A estação seca pode começar na floresta amazônica, facilitando o corte de árvores para madeireiros e outras indústrias.

Dados preliminares do governo na sexta-feira mostraram que o desmatamento na floresta amazônica do Brasil aumentou pelo terceiro mês consecutivo em maio, enquanto o presidente Jair Bolsonaro continuou a cumprir sua promessa de abril de aumentar o financiamento para fazer cumprir as leis ambientais.

A taxa de desmatamento aumentou 67 por cento em maio em comparação com o mesmo mês do ano passado, de acordo com o Instituto Nacional de Pesquisas Espaciais do Brasil, com grande parte das terras destinadas a fazendas de gado, fazendas e extração de madeira.

Nos primeiros cinco meses do ano, os dados mostraram que o desmatamento aumentou 25% em relação ao ano anterior, com 2.548 quilômetros quadrados (949 milhas quadradas) – uma área mais de três vezes o tamanho da cidade de Nova York – destruídos.

O desmatamento atinge o pico durante a estação seca – de maio a outubro – quando madeireiros ilegais podem facilmente entrar na floresta em busca de madeira valiosa.

Bolsonaro prometeu na Cúpula do Dia da Terra em abril dobrar o financiamento para garantir a proteção ambiental. No dia seguinte, ele assinou o orçamento federal de 2021 que corta gastos ambientais.

O ministro do Meio Ambiente, Ricardo Salles, encaminhou imediatamente ao Ministério da Economia uma proposta para aumentar os gastos ambientais, mas o pedido ficou sem resposta por mais de um mês.

Vista aérea mostrando um rio e um pedaço de terra removidos da floresta amazônica perto de Porto Velho, estado de Rondônia, Brasil [File: Ueslei Marcelino/Reuters]

O escritório de Bolsonaro não respondeu imediatamente a um pedido de comentários da Reuters.

O desmatamento na Amazônia aumentou sob o governo de Bolsonaro, que assumiu o cargo em 2019 e pediu o desenvolvimento de reservas naturais protegidas e criticou a aplicação das leis ambientais.

O governo do presidente dos Estados Unidos, Joe Biden, está negociando com o Brasil o financiamento de esforços potenciais para preservar a Amazônia.

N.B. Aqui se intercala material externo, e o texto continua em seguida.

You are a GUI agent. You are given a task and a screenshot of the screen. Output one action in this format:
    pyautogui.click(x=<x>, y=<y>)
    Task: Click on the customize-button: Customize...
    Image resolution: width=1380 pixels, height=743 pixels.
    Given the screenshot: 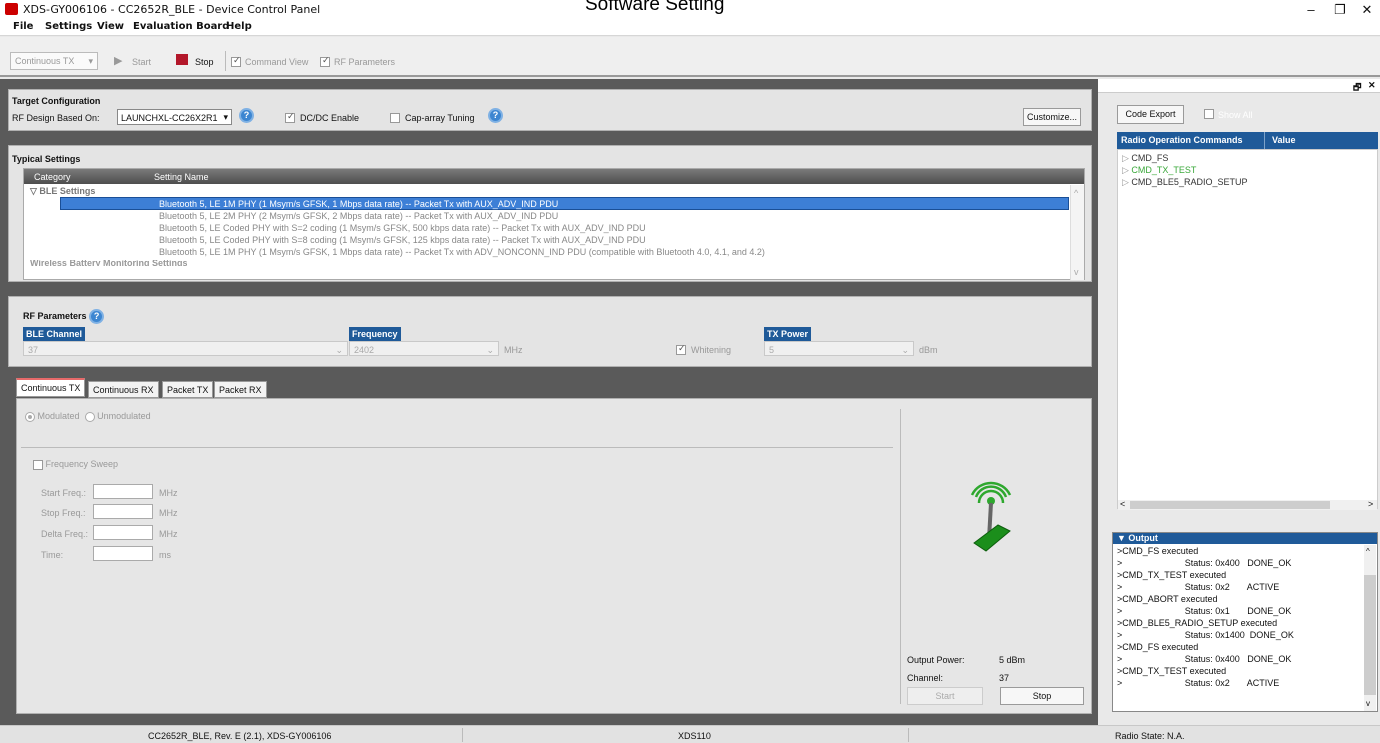 What is the action you would take?
    pyautogui.click(x=1052, y=117)
    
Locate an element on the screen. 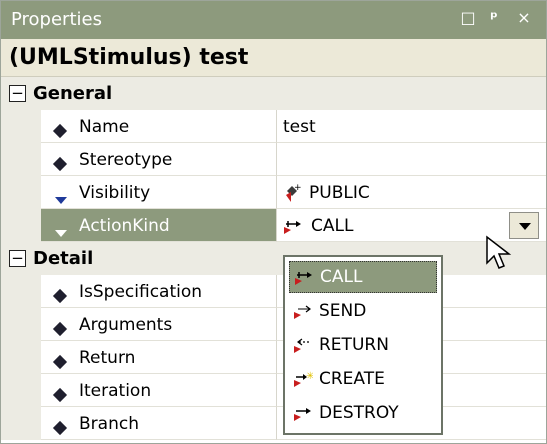 The width and height of the screenshot is (547, 444). property-name: Return is located at coordinates (108, 358).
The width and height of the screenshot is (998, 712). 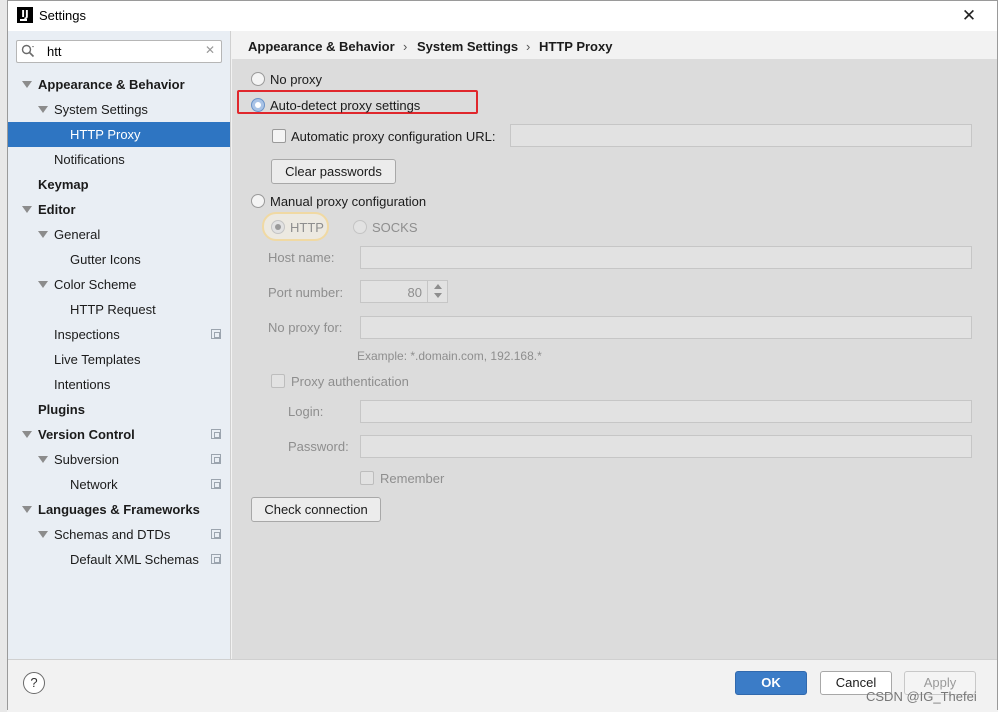 I want to click on login-label: Login:, so click(x=306, y=412).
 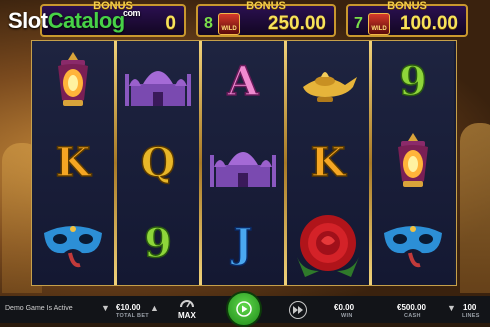 I want to click on reel-3: A J, so click(x=243, y=163).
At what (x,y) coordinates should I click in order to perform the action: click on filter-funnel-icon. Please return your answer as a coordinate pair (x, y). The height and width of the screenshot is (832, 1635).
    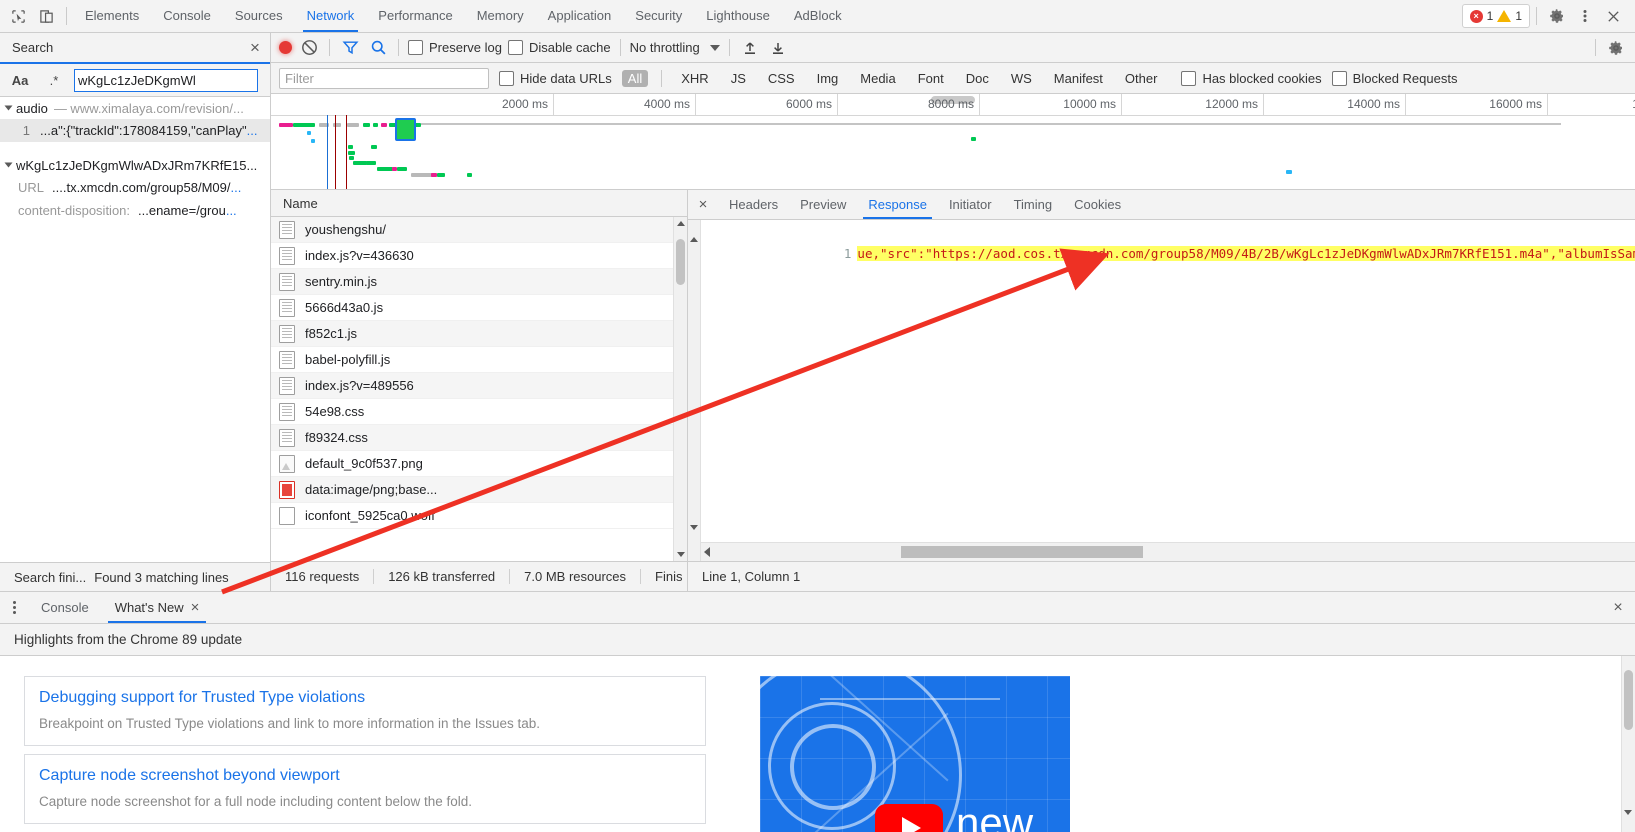
    Looking at the image, I should click on (350, 48).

Mas as autoridades americanas dizem que não esperam uma ação imediata.

“Infelizmente, o regime de Bolsonaro revogou algumas medidas ambientais”, disse o enviado dos EUA para o clima, John Kerry, em uma audiência no Congresso no mês passado. “Tivemos uma conversa. Eles dizem que agora estão empenhados em aumentar o orçamento.

“Se não falarmos com eles, você garante que a floresta vai desaparecer.”

A estratégia de Bolsonaro para proteger a Amazônia dependia em grande parte de dispendiosos desdobramentos militares que começaram no final de 2019. Mas o governo retirou as forças armadas no final de abril, depois que não conseguiu restaurar o desmatamento aos níveis pré-Bolsonaro.

Ativistas do Greenpeace pintam o slogan ‘Pare o Desmatamento’ no casco de um navio cargueiro do Cerrado brasileiro, transportando 60.000 toneladas de farinha de soja, ao largo do porto de Saint-Nazaire, na costa atlântica da França ‘para denunciar a falta de ação . pelo governo francês sobre a questão do desmatamento importado ” [Stephane Mahe/Reuters]

Órgãos ambientais como o Ibama voltaram a assumir a liderança na proteção da floresta, mas o governo não aumentou seu financiamento ou pessoal.

O aumento do desmatamento é uma evidência de que as recentes promessas de Bolsonaro de proteger a floresta amazônica não devem ser levadas a sério, disse Marcio Astrini, presidente do grupo Climate Watch Environmental Advocacy.

“Parece mais um absurdo”, disse Astrini.

Para piorar a situação, a floresta amazônica estava mais seca do que a estação chuvosa normal, ocorrendo aproximadamente de novembro a abril, aumentando o risco de incêndios severos. Dados do INPE mostram que a área de maior risco fica em uma área conhecida como “arco do desmatamento”.

“A estação das chuvas já acabou e foi uma péssima estação das chuvas”, disse Marcello Silucci, meteorologista do Centro de Monitoramento de Desastres do Departamento de Ciência. “Provavelmente será uma péssima temporada de incêndios.”